Attorneys general from Iowa and Nebraska filed a lawsuit for an injunction compelling the EPA to allow the year-round sale of E15 ethanol fuel blends.
Defense & Foreign Affairs
Senate Finance Committee leaders are planning to mark up legislation this fall that would alleviate double taxation for US and Taiwan businesses via the tax code — joining other proposals to bolster economic ties between the countries.
The Pentagon is bringing what it calls 21st century manufacturing to artillery production as the US tries to refill stockpiles depleted by deliveries to Ukraine in support of its war against Russia.

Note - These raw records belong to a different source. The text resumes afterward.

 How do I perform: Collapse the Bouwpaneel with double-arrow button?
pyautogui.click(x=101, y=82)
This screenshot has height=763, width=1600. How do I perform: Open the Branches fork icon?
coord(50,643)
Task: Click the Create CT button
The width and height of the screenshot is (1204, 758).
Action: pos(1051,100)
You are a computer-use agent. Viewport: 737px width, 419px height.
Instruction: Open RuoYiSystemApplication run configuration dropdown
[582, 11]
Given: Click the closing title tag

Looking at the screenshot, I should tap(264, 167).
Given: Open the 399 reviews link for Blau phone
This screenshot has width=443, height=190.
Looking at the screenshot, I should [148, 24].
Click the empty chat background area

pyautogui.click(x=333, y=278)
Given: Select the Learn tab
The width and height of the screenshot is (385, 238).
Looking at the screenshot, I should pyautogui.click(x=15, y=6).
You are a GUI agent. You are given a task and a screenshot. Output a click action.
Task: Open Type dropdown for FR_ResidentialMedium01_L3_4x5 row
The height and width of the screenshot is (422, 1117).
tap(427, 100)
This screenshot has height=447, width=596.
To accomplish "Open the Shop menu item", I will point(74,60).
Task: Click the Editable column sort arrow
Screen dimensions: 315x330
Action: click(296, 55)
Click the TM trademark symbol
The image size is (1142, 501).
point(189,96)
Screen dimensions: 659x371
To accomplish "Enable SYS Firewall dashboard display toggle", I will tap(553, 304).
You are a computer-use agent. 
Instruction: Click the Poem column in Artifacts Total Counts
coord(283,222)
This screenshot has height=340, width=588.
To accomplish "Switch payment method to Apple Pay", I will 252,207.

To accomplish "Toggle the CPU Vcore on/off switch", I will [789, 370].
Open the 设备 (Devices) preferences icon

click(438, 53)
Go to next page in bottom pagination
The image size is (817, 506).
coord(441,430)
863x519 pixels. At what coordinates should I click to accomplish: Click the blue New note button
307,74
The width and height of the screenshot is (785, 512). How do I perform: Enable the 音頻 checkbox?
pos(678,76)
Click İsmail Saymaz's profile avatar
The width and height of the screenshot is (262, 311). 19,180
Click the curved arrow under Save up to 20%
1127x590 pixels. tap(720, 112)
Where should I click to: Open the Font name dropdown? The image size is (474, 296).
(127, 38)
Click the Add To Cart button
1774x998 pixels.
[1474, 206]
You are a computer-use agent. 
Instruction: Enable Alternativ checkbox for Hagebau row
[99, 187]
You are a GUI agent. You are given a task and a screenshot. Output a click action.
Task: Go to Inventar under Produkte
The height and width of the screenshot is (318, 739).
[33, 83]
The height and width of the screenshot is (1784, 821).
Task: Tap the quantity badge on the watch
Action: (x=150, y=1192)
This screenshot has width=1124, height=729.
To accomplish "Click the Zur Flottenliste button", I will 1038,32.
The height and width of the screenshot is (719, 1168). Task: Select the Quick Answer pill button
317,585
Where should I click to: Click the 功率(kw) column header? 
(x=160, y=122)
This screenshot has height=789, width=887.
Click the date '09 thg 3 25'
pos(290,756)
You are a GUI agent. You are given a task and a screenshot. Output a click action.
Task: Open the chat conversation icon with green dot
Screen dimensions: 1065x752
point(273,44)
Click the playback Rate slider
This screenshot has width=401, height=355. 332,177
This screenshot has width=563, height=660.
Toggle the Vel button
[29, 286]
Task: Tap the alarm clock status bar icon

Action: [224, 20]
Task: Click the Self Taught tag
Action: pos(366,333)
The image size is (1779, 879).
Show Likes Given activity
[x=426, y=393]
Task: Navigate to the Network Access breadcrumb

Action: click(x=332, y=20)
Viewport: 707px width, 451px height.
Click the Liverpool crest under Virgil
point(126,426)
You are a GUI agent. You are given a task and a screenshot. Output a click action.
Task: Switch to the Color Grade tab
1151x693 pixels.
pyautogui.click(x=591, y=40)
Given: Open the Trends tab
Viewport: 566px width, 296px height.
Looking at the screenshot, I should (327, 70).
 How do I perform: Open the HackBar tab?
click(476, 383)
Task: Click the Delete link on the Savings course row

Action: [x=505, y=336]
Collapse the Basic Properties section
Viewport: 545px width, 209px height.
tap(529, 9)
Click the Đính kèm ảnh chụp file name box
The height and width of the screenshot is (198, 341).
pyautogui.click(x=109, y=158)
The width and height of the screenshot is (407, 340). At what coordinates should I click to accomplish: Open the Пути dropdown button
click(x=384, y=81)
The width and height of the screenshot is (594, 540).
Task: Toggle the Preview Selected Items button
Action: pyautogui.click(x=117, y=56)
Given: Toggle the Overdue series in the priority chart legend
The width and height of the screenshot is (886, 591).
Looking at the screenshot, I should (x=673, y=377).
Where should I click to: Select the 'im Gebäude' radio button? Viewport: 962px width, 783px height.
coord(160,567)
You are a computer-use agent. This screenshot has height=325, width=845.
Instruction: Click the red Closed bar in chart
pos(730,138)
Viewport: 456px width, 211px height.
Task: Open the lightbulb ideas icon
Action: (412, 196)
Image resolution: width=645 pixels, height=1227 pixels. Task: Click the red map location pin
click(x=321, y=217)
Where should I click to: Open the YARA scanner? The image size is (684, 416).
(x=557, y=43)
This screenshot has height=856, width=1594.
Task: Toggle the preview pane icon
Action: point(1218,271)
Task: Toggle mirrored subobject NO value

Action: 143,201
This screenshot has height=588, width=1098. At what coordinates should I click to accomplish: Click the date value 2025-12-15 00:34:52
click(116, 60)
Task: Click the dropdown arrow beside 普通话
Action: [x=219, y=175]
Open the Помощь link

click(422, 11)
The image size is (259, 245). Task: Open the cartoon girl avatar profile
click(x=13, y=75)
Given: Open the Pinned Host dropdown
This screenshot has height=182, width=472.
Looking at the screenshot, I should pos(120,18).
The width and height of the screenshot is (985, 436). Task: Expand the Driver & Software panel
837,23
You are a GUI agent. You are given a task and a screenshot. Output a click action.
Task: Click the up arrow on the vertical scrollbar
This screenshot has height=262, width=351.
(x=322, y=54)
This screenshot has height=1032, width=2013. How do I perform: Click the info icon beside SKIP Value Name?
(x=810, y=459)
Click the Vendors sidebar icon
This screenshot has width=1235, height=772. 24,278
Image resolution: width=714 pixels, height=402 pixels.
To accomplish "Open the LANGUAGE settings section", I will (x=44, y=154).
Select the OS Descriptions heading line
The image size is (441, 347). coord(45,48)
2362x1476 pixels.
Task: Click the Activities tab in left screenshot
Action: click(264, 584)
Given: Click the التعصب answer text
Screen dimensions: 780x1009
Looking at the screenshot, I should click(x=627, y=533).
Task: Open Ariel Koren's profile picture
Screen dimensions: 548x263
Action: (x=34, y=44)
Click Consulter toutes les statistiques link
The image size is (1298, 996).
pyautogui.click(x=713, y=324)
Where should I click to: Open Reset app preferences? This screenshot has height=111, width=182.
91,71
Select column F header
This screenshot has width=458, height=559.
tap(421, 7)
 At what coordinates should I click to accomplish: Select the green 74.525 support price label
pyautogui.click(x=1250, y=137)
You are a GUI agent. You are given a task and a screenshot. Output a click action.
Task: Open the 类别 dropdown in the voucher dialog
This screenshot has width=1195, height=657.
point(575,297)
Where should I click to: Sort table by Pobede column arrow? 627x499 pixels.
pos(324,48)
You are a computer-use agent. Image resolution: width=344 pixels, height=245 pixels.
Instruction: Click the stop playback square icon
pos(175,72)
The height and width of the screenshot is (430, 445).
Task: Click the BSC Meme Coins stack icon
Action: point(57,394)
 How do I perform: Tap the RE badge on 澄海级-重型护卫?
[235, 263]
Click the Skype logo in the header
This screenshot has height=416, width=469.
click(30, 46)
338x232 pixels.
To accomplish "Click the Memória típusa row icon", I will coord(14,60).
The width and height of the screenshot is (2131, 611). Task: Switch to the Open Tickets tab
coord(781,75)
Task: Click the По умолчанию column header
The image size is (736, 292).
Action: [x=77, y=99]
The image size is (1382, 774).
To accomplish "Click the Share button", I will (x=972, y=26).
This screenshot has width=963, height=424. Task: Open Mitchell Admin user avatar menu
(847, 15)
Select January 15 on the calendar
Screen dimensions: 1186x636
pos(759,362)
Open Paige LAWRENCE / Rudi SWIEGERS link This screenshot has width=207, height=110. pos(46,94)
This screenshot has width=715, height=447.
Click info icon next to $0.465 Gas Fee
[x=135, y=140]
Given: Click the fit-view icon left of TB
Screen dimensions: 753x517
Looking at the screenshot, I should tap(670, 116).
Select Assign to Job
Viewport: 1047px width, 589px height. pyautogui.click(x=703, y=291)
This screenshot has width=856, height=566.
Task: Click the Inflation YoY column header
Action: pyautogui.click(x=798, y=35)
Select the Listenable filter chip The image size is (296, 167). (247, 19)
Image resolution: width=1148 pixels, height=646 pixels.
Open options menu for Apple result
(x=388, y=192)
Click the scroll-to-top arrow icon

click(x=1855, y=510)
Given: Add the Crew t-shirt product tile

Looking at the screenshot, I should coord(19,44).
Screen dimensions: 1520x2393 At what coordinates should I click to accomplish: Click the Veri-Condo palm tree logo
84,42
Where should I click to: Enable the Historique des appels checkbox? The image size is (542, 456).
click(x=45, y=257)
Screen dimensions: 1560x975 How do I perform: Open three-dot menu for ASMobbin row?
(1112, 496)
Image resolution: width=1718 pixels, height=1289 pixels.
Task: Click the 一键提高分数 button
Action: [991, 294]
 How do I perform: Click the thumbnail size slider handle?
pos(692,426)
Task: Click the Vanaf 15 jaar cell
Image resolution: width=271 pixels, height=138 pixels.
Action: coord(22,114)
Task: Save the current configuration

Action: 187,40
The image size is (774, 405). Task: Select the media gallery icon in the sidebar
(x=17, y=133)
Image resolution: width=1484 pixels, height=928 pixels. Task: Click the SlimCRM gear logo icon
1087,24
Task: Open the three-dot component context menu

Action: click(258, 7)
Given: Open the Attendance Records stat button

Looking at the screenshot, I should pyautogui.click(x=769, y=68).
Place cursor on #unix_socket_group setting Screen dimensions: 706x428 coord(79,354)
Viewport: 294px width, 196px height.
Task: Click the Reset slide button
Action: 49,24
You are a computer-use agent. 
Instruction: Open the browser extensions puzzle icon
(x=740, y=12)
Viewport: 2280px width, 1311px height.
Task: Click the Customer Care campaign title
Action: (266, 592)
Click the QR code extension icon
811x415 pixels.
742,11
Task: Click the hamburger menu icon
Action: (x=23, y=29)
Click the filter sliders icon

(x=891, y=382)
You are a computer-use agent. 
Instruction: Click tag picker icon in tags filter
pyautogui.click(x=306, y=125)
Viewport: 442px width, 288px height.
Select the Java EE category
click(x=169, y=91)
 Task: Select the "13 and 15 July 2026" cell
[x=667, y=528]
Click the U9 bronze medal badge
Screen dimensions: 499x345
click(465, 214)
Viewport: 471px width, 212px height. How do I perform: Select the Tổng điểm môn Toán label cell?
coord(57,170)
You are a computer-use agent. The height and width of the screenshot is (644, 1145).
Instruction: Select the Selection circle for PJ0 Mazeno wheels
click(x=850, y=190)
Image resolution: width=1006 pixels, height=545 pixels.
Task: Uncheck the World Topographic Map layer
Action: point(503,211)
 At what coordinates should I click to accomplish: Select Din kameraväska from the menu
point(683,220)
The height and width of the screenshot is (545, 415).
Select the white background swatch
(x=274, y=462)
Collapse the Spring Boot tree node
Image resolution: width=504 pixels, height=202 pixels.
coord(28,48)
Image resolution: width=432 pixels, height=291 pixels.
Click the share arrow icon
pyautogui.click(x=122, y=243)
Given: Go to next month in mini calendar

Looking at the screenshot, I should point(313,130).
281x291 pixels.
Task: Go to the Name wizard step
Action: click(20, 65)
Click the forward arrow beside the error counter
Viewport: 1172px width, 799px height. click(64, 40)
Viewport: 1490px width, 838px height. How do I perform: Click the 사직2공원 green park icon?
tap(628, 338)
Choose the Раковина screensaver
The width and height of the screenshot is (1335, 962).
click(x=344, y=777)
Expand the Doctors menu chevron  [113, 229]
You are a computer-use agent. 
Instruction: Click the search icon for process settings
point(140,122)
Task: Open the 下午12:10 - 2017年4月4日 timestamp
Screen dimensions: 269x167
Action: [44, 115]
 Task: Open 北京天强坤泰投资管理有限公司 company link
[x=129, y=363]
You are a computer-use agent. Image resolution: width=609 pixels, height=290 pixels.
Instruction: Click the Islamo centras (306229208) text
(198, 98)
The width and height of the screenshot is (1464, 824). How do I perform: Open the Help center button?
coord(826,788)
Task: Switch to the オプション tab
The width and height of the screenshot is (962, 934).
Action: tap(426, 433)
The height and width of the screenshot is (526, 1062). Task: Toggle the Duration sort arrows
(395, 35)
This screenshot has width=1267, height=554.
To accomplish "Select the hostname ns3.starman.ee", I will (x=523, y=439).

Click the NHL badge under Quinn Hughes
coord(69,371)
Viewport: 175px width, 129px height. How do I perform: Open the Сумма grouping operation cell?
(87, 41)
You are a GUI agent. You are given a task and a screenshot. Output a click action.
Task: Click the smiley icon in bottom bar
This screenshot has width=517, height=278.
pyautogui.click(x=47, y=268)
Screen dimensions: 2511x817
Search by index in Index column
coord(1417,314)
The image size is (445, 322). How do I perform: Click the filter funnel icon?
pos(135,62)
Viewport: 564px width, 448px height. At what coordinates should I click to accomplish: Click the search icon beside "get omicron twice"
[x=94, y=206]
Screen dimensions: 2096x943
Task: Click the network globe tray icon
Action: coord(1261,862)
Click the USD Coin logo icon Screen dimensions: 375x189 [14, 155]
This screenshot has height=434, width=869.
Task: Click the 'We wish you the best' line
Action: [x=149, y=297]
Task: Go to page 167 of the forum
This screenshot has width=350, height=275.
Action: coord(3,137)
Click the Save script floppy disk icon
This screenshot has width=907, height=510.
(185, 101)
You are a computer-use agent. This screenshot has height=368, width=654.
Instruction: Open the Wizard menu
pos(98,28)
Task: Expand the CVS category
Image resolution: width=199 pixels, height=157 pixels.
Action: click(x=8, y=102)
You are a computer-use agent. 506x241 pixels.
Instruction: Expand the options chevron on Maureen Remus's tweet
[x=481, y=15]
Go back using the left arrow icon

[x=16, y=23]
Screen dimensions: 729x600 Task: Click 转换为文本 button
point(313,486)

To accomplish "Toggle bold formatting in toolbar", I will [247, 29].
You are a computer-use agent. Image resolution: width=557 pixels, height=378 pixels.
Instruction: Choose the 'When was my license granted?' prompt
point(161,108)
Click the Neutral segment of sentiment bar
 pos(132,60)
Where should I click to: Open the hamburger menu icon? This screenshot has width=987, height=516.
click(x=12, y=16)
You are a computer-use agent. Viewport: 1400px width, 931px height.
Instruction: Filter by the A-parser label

Secretary of State Antony Blinken said America backs regional efforts to bring a diplomatic resolution to the “extremely troubling” situation in Niger, where a junta ignored demands to relinquish power and began announcing a new cabinet.
Politics, Probes, and 2024
It’s Election Day in several states, with a lot of attention on Ohio, where voters are making a decision that could make it harder for an abortion ballot issue to succeed later this year, Kathy Rizzo reports.
At issue is whether a supermajority or simple majority of the electorate should determine the outcome of future constitutional amendment proposals. More than 690,000 early ballots have already been cast. That’s more than every vote cast — early plus day-of — in legislative primaries last August. Largely because of the measure’s impact on the November abortion ballot question, out-of-state money has fueled the campaigns both for and against Issue 1.
There’s a lot less suspense around today’s gubernatorial primaries in Mississippi. Watch for Republicans to renominate incumbent Gov. Tate Reeves, setting up the November contest with Democrat Brandon Presley, who’s unopposed in the primary.
The White House is against Ohio’s GOP-backed abortion ballot referendum.
“The Biden-Harris administration strongly opposes attempts to take away a woman’s ability to have the ability to access reproductive health care, and we will continue to be loud and very clear about that,” Press Secretary Karine Jean-Pierre told reporters Monday. Read more.
— With assistance from Katherine Rizzo.